Chacune de ces orientations fondamentales a un certain rapport avec la foi, et chacune à sa façon lui fait obstacle. Aucune ne la recouvre, mais aucune ne lui est simplement indifférente; chacune peut la servir et en même temps la desservir.
L'attitude scientifique moderne, qui conditionne à notre insu nos sentiments et qui nous situe à une place déterminée dans la réalité, est caractérisée par le fait qu'elle se limite aux « phénomènes”, à ce qui est apparent et saisissable.
Nous avons renoncé à rechercher l'en‑soi caché des choses, à sonder l'essence de l'être; cette recherche nous apparaît comme une entreprise inutile, puisque, en définitive, nous ne pouvons jamais atteindre le fond de l'être.
Notre point de perspective, c'est ce que nous pouvons voir et mesurer. La méthode expérimentale est fondée sur cette limitation aux phénomènes.

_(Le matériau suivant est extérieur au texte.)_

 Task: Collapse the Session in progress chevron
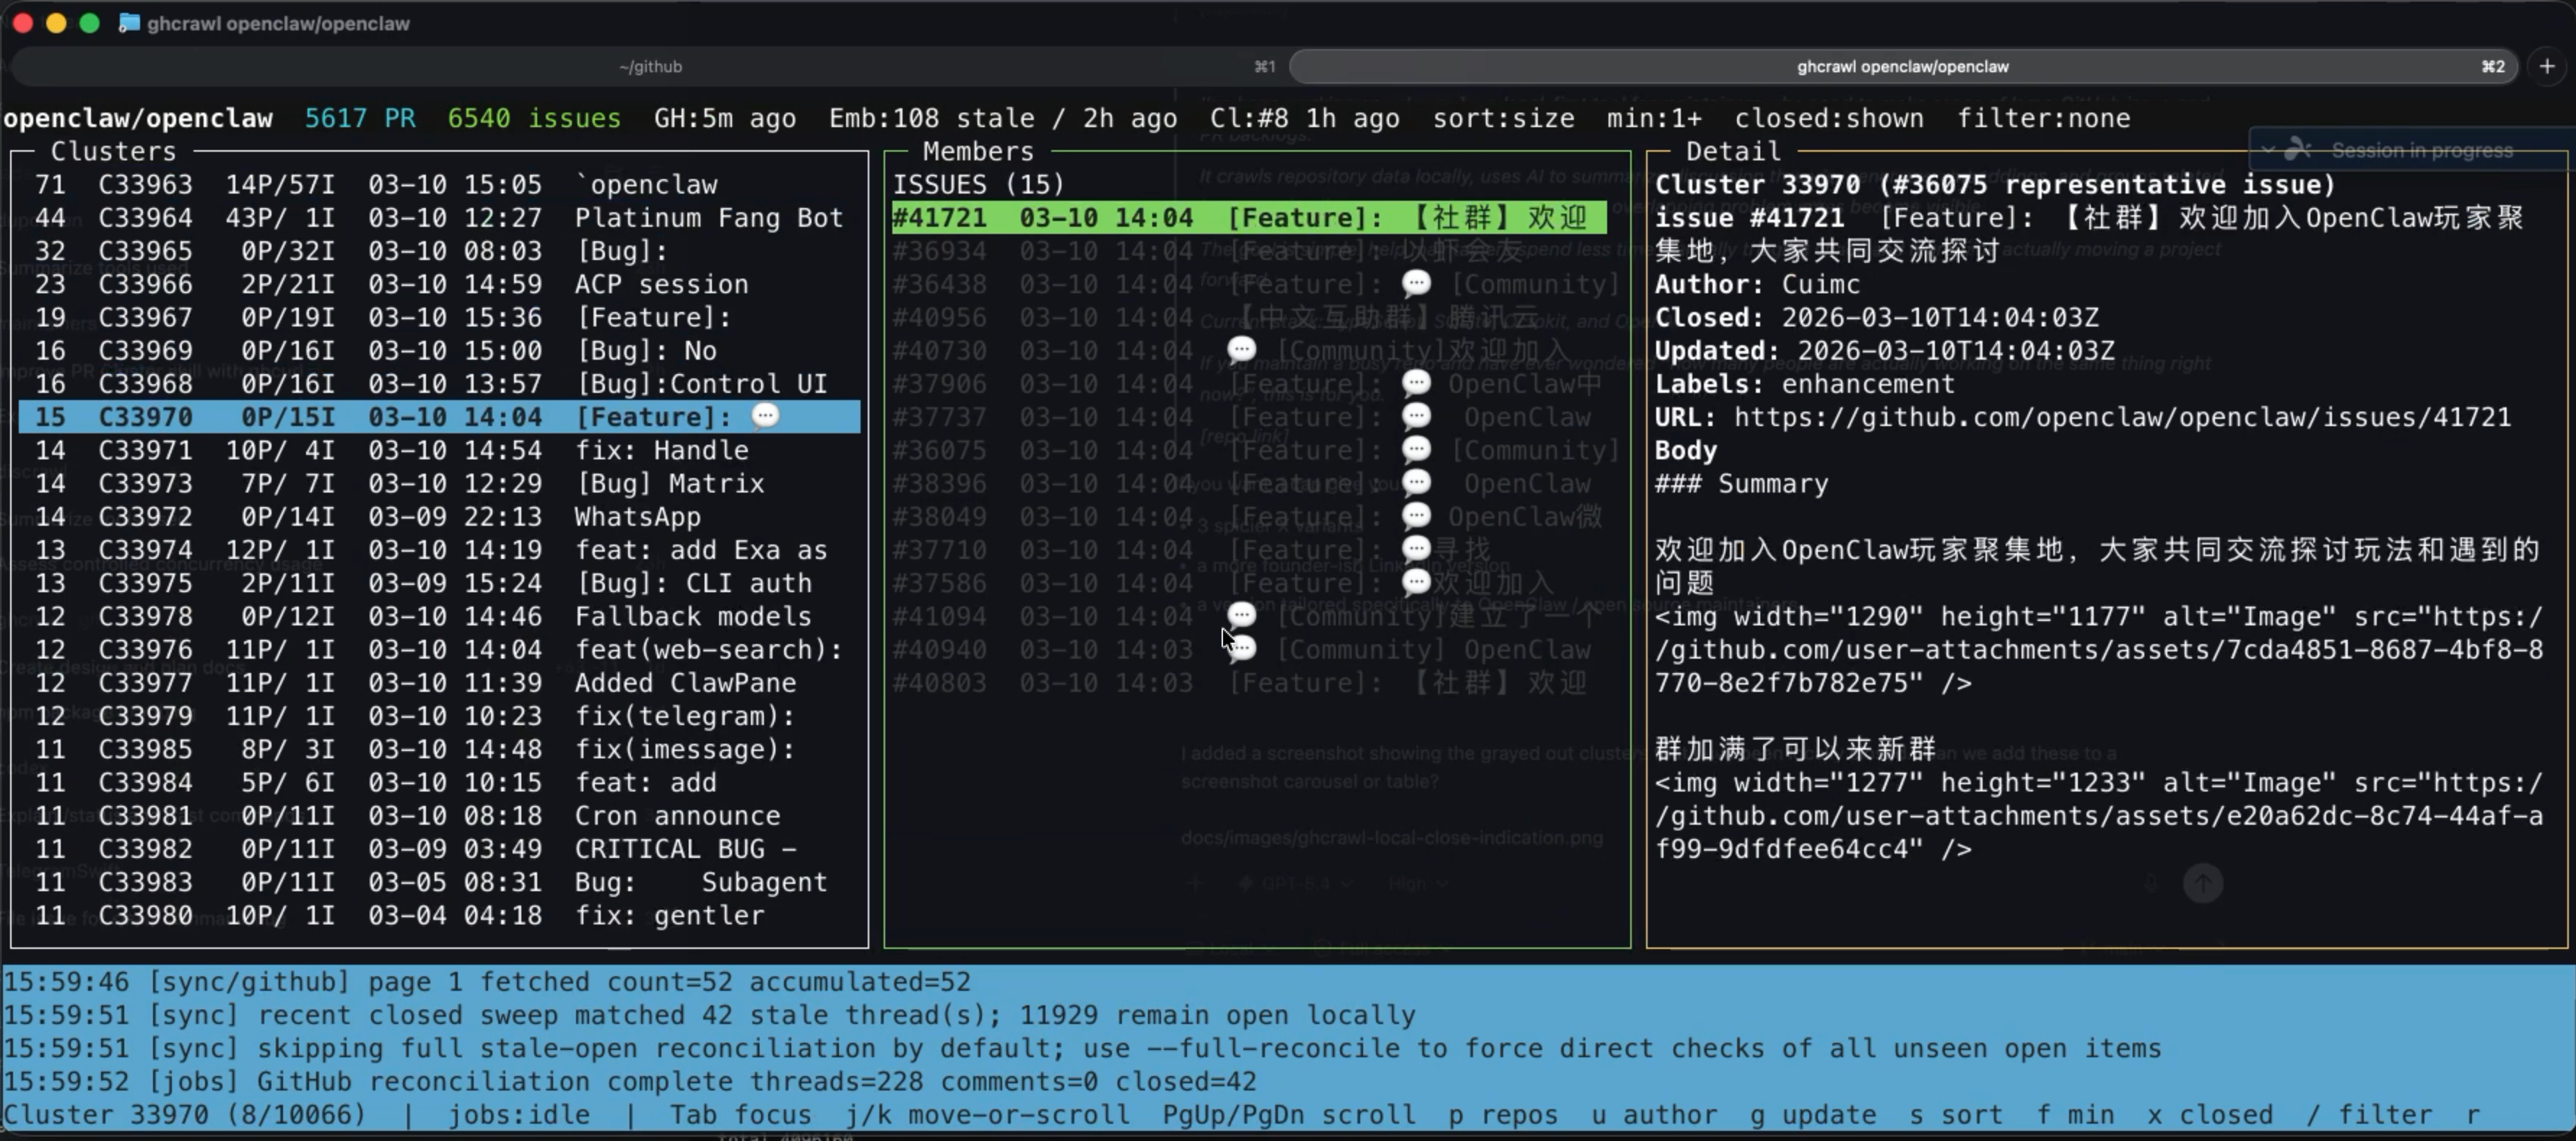[x=2267, y=150]
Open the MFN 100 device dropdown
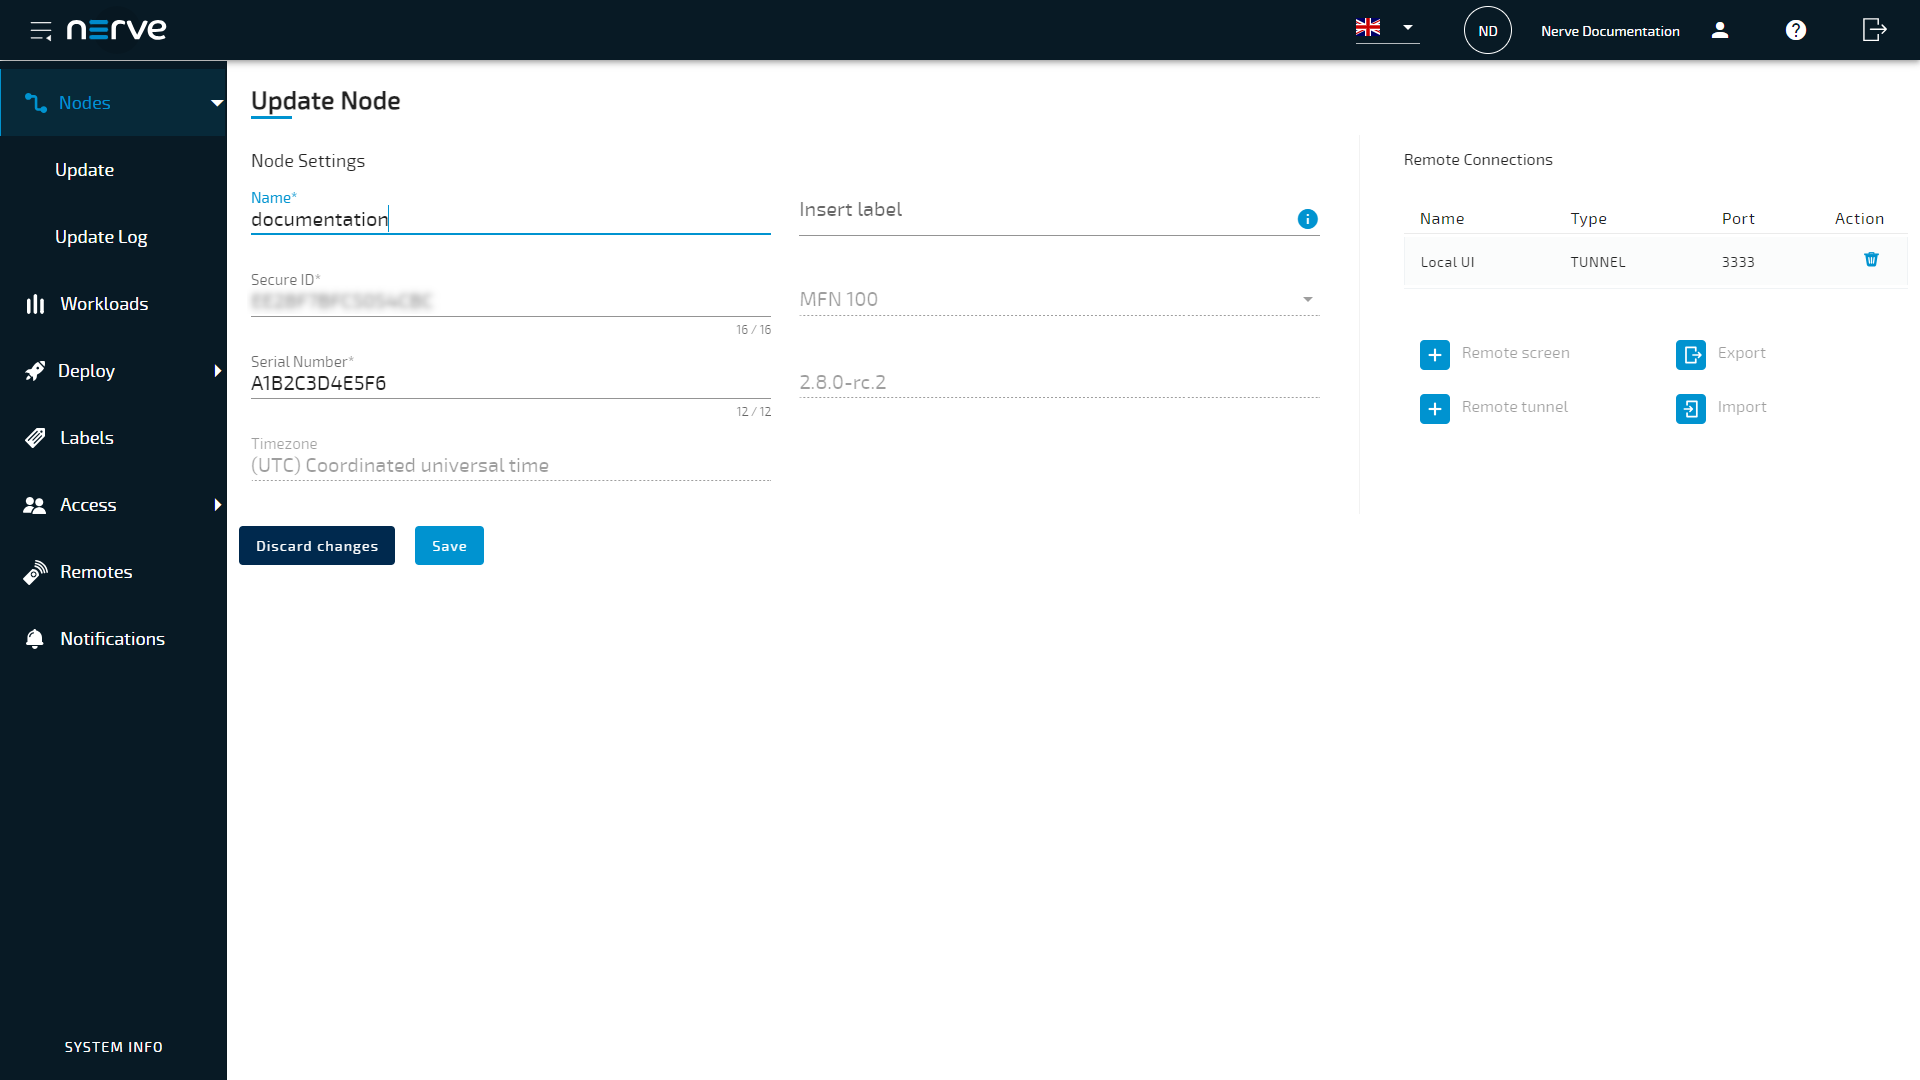Image resolution: width=1920 pixels, height=1080 pixels. tap(1307, 299)
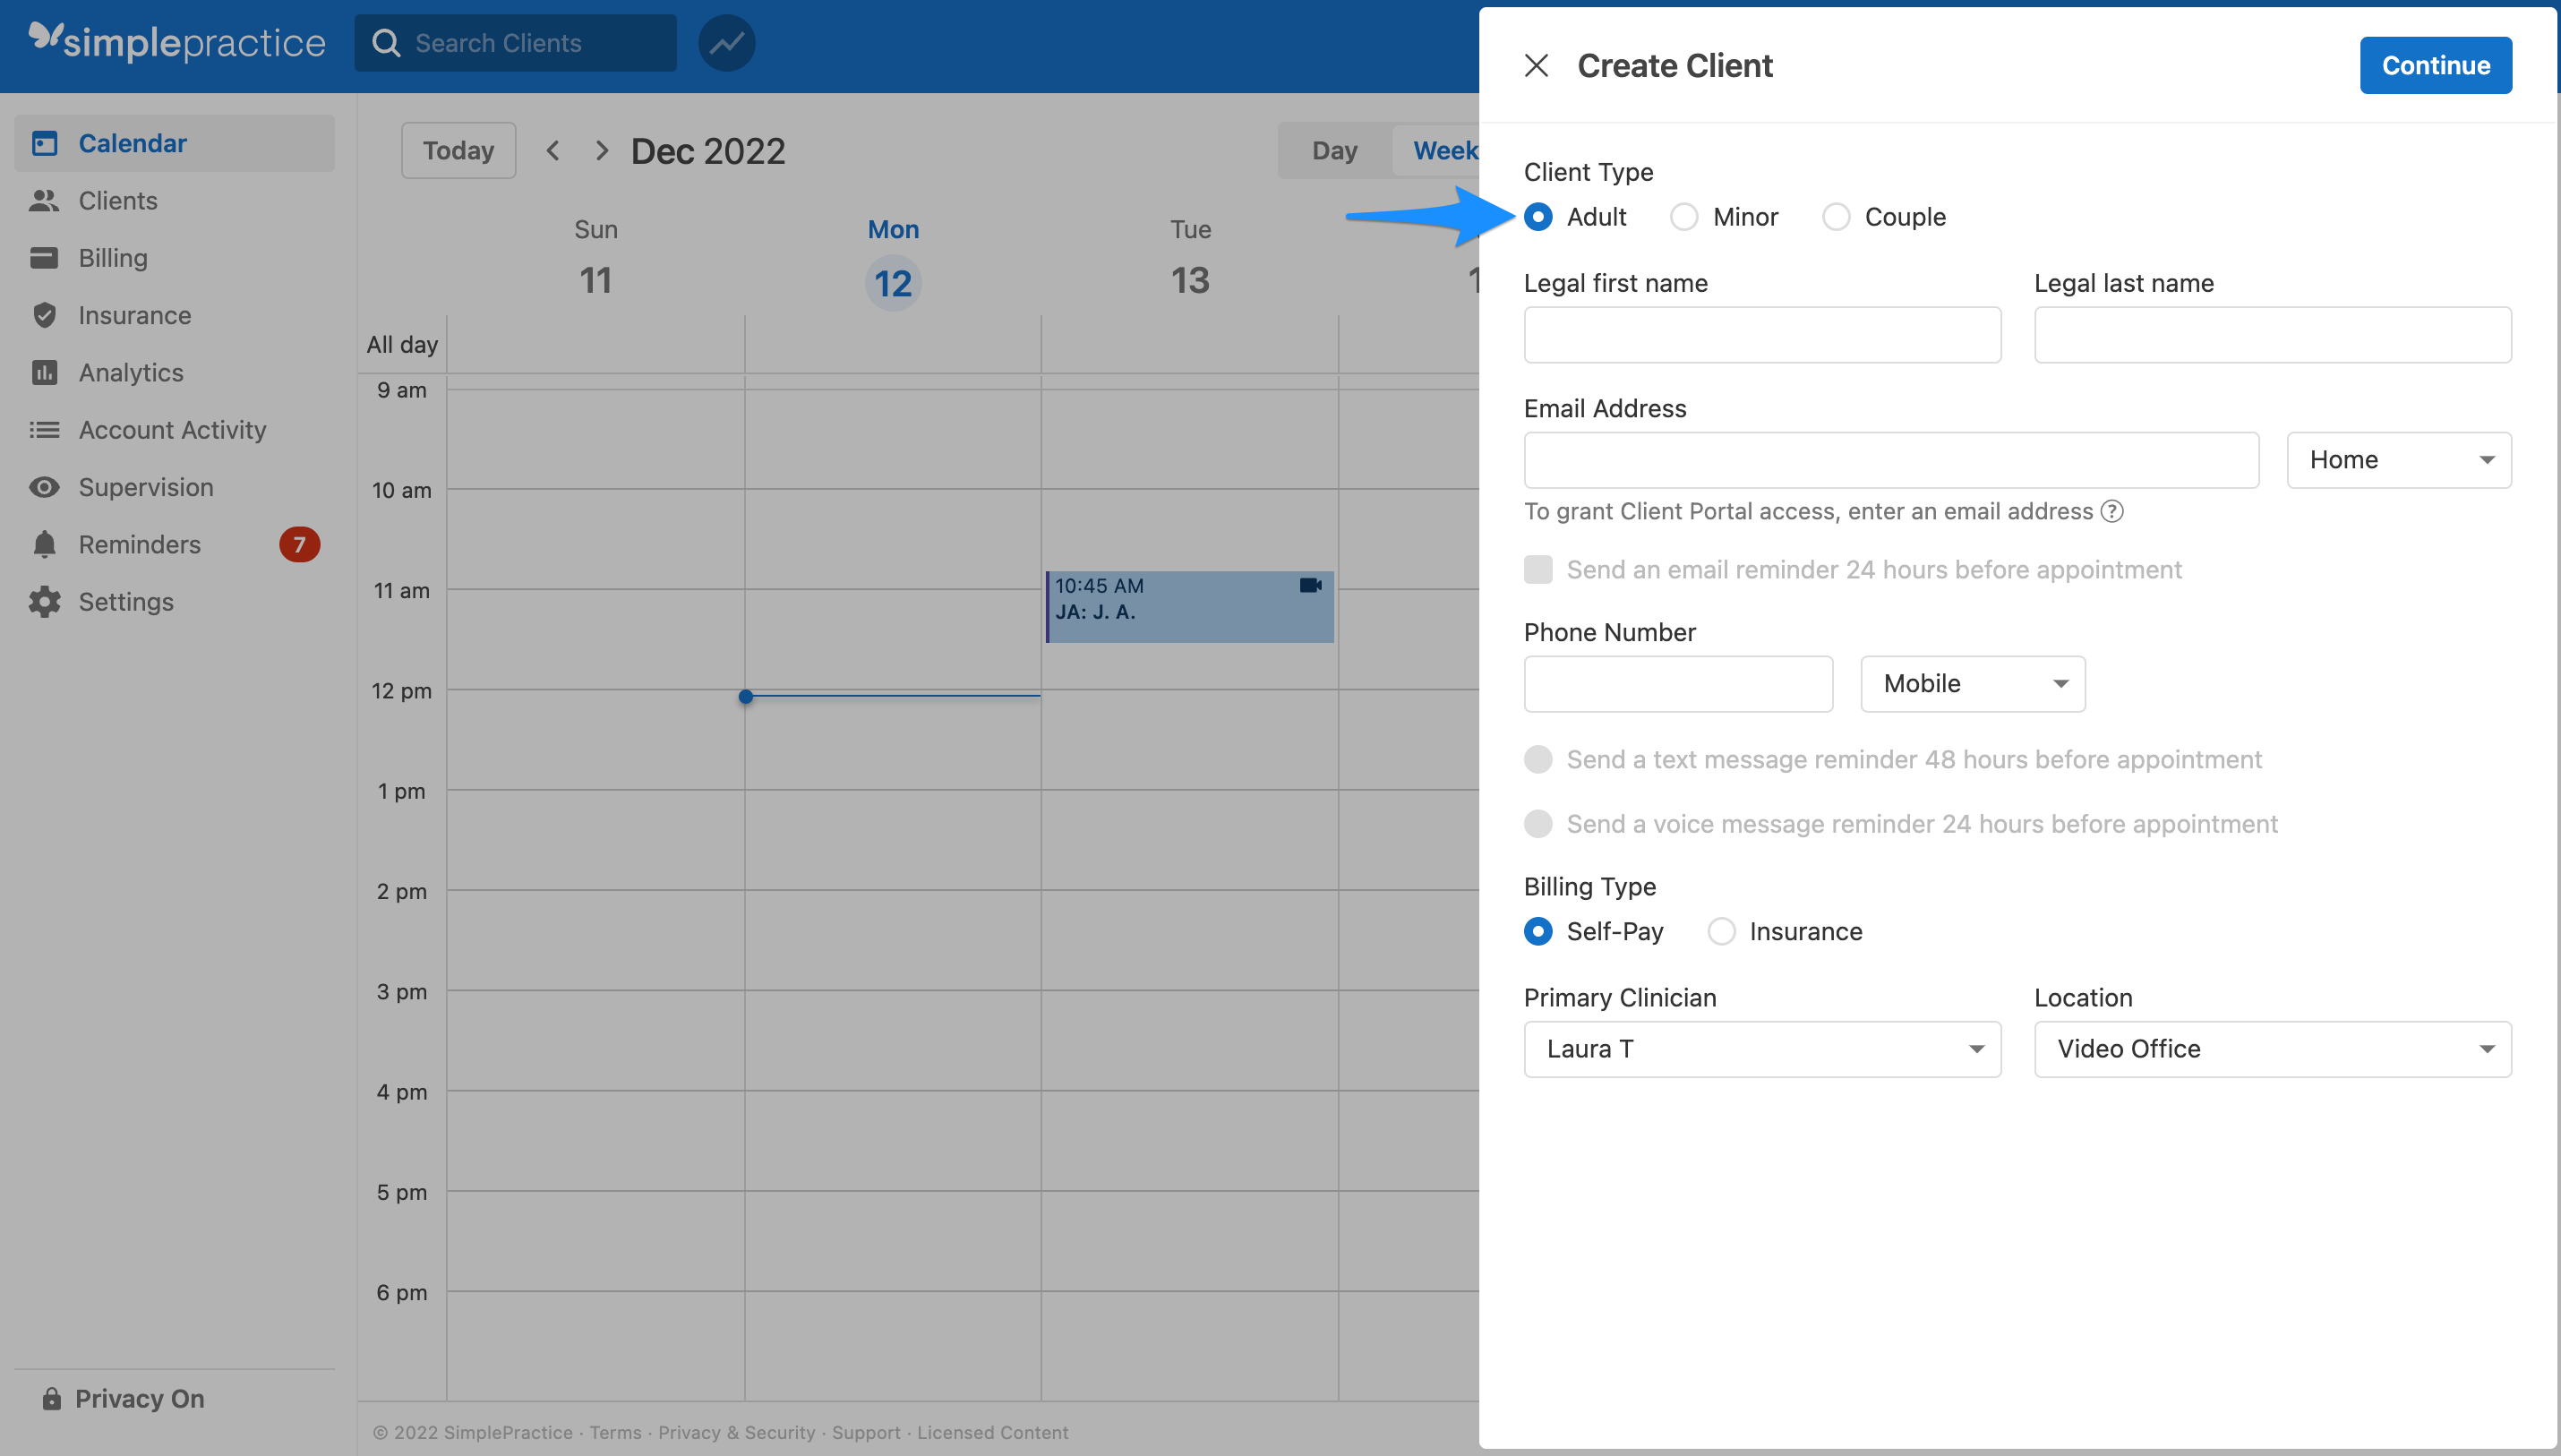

Ils nous suffisent; avec eux, nous pouvons agir à notre guise et nous forger ce monde qui nous permettra de vivre en hommes.
Ainsi s'est créée peu à peu dans la pensée moderne et dans la vie pratique, une nouvelle conception de la vérité et de la réalité, qui marque inconsciemment nos pensées et nos paroles, mais qu'il nous faut rendre consciente pour la juger et la dominer.
Ici apparaît la fonction de la pensée non scientifique, qui vise à réfléchir sur ce qui a été accepté sans réflexion et à amener dans le champ de la conscience la problématique humaine sous‑jacente à une telle orientation.
a) Premier stade: la genèse de l'historisme.
Si nous essayons de comprendre comment l'on est arrivé à cette position que nous venons de mentionner, nous pourrons, à mon avis, constater deux stades successifs de la révolution spirituelle.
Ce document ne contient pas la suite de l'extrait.